(Beginning of Data supplied)
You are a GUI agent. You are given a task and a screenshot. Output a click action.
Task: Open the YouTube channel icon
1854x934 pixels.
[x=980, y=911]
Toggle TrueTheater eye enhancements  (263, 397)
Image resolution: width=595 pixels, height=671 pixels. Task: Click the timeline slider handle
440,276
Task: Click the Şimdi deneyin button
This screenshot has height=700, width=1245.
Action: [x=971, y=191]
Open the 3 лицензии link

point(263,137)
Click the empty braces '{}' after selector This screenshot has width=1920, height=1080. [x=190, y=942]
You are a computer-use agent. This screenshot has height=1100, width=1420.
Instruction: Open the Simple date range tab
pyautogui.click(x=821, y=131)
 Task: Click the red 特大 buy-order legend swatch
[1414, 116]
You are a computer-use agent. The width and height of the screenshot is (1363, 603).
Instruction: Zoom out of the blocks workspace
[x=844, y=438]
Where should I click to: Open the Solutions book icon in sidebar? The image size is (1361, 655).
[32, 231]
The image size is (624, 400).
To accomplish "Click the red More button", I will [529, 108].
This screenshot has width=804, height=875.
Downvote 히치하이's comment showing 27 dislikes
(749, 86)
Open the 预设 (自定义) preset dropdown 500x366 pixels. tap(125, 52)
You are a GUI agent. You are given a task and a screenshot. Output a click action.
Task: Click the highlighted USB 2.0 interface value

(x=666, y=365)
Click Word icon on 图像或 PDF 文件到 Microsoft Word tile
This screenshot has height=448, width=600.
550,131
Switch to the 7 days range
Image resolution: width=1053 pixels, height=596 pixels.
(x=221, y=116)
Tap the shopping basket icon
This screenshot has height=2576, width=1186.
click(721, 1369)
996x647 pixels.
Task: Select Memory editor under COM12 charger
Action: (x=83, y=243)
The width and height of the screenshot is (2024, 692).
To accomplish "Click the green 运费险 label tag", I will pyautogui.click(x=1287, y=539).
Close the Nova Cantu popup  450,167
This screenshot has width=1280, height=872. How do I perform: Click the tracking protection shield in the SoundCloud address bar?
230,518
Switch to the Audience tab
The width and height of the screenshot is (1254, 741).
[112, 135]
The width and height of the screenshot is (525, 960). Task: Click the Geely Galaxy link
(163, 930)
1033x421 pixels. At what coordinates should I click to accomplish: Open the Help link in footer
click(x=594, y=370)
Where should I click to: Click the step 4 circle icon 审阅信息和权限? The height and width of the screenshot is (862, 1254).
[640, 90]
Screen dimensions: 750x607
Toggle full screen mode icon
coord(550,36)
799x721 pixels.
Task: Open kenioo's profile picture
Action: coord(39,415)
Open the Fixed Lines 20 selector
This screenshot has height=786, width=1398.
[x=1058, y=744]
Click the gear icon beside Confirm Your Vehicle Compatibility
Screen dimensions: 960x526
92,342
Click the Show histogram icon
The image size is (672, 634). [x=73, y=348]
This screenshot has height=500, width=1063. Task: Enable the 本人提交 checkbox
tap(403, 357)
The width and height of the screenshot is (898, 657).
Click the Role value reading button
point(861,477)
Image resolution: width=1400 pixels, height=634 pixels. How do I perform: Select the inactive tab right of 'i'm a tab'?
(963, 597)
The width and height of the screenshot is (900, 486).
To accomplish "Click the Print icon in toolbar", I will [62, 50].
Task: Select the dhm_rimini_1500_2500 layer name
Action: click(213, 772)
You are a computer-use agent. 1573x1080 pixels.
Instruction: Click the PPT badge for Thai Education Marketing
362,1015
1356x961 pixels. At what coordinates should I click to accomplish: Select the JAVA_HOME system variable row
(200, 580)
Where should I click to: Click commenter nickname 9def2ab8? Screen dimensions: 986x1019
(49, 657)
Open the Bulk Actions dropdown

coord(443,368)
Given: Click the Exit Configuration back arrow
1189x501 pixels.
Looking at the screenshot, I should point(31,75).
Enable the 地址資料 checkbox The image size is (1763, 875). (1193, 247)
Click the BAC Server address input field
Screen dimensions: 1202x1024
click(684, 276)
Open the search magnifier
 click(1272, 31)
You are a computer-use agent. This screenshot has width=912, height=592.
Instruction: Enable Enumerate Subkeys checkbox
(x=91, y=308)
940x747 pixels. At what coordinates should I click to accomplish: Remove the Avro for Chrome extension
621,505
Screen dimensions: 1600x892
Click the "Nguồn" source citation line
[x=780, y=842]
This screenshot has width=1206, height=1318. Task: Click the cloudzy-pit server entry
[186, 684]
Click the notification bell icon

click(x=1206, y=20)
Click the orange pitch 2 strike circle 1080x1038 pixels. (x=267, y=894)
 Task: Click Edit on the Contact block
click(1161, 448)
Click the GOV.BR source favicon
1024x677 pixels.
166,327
(End of Data supplied)
Your objective: Copy out the lines above, from the one holding "1356x961 pixels. At" through the final line, with no other lines.

Response area:
1356x961 pixels. At what coordinates should I click to accomplish: Select the JAVA_HOME system variable row
(200, 580)
Where should I click to: Click commenter nickname 9def2ab8? Screen dimensions: 986x1019
(49, 657)
Open the Bulk Actions dropdown

coord(443,368)
Given: Click the Exit Configuration back arrow
1189x501 pixels.
Looking at the screenshot, I should point(31,75).
Enable the 地址資料 checkbox The image size is (1763, 875). (1193, 247)
Click the BAC Server address input field
Screen dimensions: 1202x1024
click(684, 276)
Open the search magnifier
 click(1272, 31)
You are a computer-use agent. This screenshot has width=912, height=592.
Instruction: Enable Enumerate Subkeys checkbox
(x=91, y=308)
940x747 pixels. At what coordinates should I click to accomplish: Remove the Avro for Chrome extension
621,505
Screen dimensions: 1600x892
Click the "Nguồn" source citation line
[x=780, y=842]
This screenshot has width=1206, height=1318. Task: Click the cloudzy-pit server entry
[186, 684]
Click the notification bell icon

click(x=1206, y=20)
Click the orange pitch 2 strike circle 1080x1038 pixels. (x=267, y=894)
 Task: Click Edit on the Contact block
click(1161, 448)
Click the GOV.BR source favicon
1024x677 pixels.
166,327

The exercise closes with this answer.